Personal information
- Full name: Giancarlo Israel Previato
- Date of birth: 14 May 1993 (age 32)
- Place of birth: Ribeirão Preto, Brazil
- Height: 1.70 m (5 ft 7 in)
- Position: Midfielder

Team information
- Current team: São Bento

Youth career
- Olé Brasil

Senior career*
- Years: Team / Apps / (Gls)
- 2010–2013: Olé Brasil / 18 / (3)
- 2011–2013: → Dordoi Bishkek (loan) / 40 / (19)
- 2013–2014: Sumy / 9 / (0)
- 2014–2015: Dordoi Bishkek / 6 / (2)
- 2016: Caldense / 1 / (0)
- 2016: Rio Branco / 16 / (3)
- 2017: Botafogo FC / 0 / (0)
- 2018: Portuguesa / 5 / (0)
- 2018: Inter de Lages / 11 / (1)
- 2019–2020: Atibaia / 20 / (2)
- 2021: Rio Claro / 18 / (1)
- 2021–2022: Santo André / 15 / (1)
- 2022–: São Bento / 0 / (0)

= Giancarlo Previato =

Brazilian footballer (born 1993)

Giancarlo Israel Previato, also known as Giancarlo Previato or simply Gian (born May 14, 1993 in Ribeirão Preto, Brazil), is a Brazilian professional football player, who plays for São Bento.

==Career==
Previato is an attacking midfielder who began his career in Olé Brasil, a club from his hometown Ribeirão Preto.
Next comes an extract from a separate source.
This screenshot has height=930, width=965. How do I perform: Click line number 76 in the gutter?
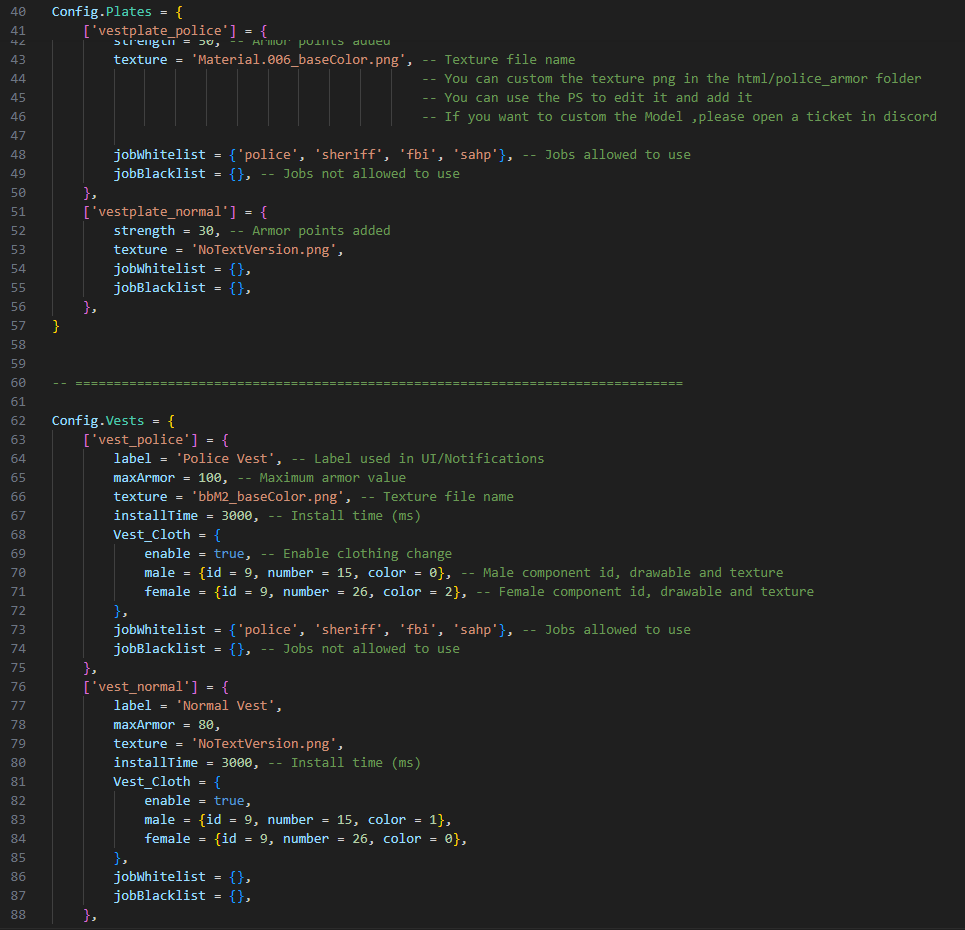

In 2011, he got transferred to Dordoi Bishkek, of the Kyrgyzstan League, through an 18-month loan deal. During his time with Dordoi Bishkek, Previato won the local league twice, the Cup once and the Super Cup once as well. He scored in the finals of the two latter tournaments.

On 24 October 2013, Previato signed with Sumy, of the Ukrainian First League.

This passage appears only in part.